Defining the effect of 16p11.2 duplication on cognition, behavior, and medical comorbidities

Original research article by Debra D’Angelo et al. (2015).

Read the abstract here.

In this article, the researchers explored which traits or features are most common among people with a 16p11.2 duplication. They also studied how mild or severe these traits can be and what influences their severity.

Taking part in the study were 1,006 people in Europe and the United States. Among the study participants, 270 had a 16p11.2 duplication. To help understand the role of family background in how features of the duplication are expressed, the duplication-carrying participants were compared with members of their families, including siblings of a similar age and their biological parents. This group consisted of 102 people from duplication families. Data from these families were also compared with previously reported data from 16p11.2 deletion families (390 people with the deletion and 244 control subjects from deletion families). Many of these participants were enrolled through Simons Searchlight.

To examine how 16p11.2 duplications and deletions affect a person, researchers compared:

  • IQ
  • Neurological and psychological symptoms, such as the frequency of additional disorders like epilepsy and autism spectrum disorder
  • Body mass index and head circumference

Thinking and Learning: Study participants were scored on three categories–full scale IQ, verbal IQ, and nonverbal IQ–to accommodate different learning styles and identify strengths and weaknesses. People with the 16p11.2 duplication had an average full scale IQ of 78.8. The full scale IQs of individuals with the 16p11.2 duplication and the 16p11.2 deletion were similar, but the IQs of those with the duplication showed more variability. This might indicate that additional genetic factors may have a significant role in cognition in those with the duplication, and less of a role in those with the deletion.

This graph shows the range of full scale IQs for study participants who have the 16p11.2 duplication. 

  • The dotted line illustrates the FSIQ distribution of people who had the duplication and ASD. The average IQ of this group was about 40.
  • The solid line illustrates the IQ distribution of people who have the duplication but had not been diagnosed with ASD. The average IQ of this group was about 80, closer to the IQ of control groups.

Neurological and Psychological Symptoms: IQ scores for individuals with 16p11.2 duplication and autism were significantly lower than the IQ scores of those with only the duplication. About the same percentage of 16p11.2 duplication and deletion carrying individuals had an autism diagnosis: 20 and 16, respectively.

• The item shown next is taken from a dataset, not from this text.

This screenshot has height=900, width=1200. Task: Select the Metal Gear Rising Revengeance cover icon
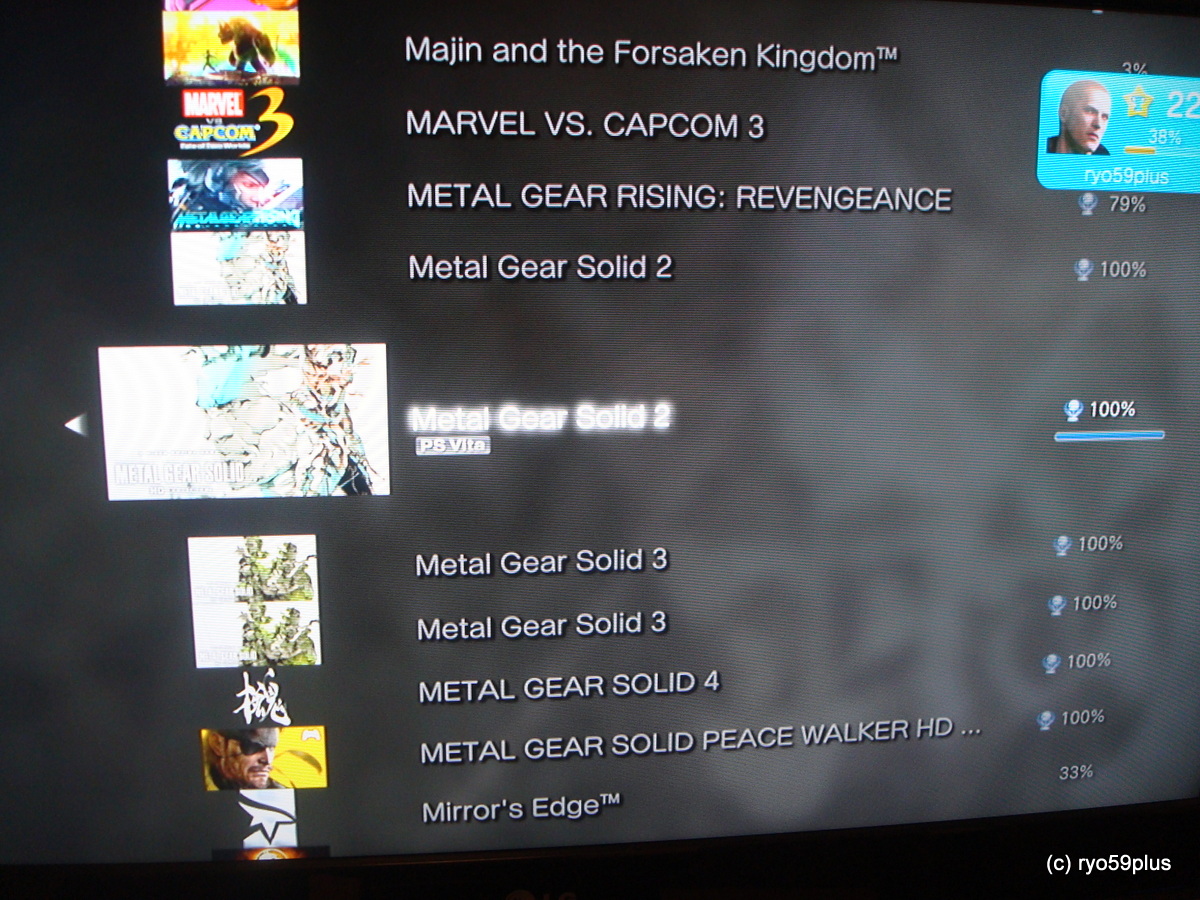click(x=236, y=194)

Similar percentages were seen with epilepsy diagnoses, with 21.8% of duplication carriers and 19.4% of deletion carriers.

Physical Characteristics: Individuals with the 16p11.2 deletion were much more likely to be overweight in contrast to those with the 16p11.2 duplication who were more likely to be underweight when compared to the BMI scores of family members without the gene changes.  Additionally, head circumference (which is correlated with brain volume) was decreased in those with the duplication (22.3% of duplication subjects) and was positively associated with nonverbal IQ. This relative decrease in head circumference begins during the first two years of life. Major medical malformations were seen in 16.7% of the duplication group and 21.1% of the deletion group. The most common malformations were scoliosis and genital and cardiac malformations, appearing in both duplication and deletion groups.